BRC Asia Limited, a leading steel reinforcement solutions provider in Singapore, has reported a 9% year-on-year increase in net profit, reaching S$42.1m for the first half of the financial year 2025. This growth comes despite a 6% decline in revenue to S$715.6m, primarily attributed to a drop in steel prices, whilst delivery tonnage remained stable.
The company’s gross profit fell by 10% to S$67.4m, impacted by a S$7.7m provision for onerous contracts, contrasting with a reversal of S$3.1m in the previous year. Nevertheless, BRC Asia’s operating profit rose by 8% to S$51m, supported by a significant increase in other income, which climbed to S$7.1m from S$2.2m the previous year. This was largely due to a net foreign exchange gain and fair value changes in derivatives.

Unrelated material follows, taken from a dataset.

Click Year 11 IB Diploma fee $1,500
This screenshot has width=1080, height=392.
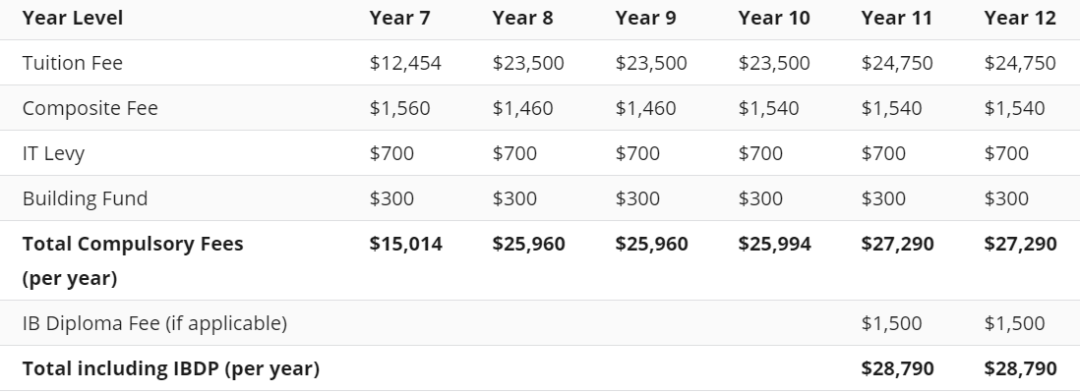891,323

Operating expenses decreased by 16% to S$23.8m, driven by lower finance costs and other operating expenses, although distribution and administrative expenses saw an uptick. The company has proposed an interim dividend of 6 Singapore cents per share, representing a 39% payout ratio and a 1.9% dividend yield.
Seah Kiin Peng, Executive Director and CEO of BRC Asia, expressed confidence in the resilience of Singapore’s construction sector, citing strategic government initiatives and a robust domestic project pipeline. The company’s sales order book stands strong at S$1.5b as of 31 March 2025, underscoring its stable market position amidst global economic challenges.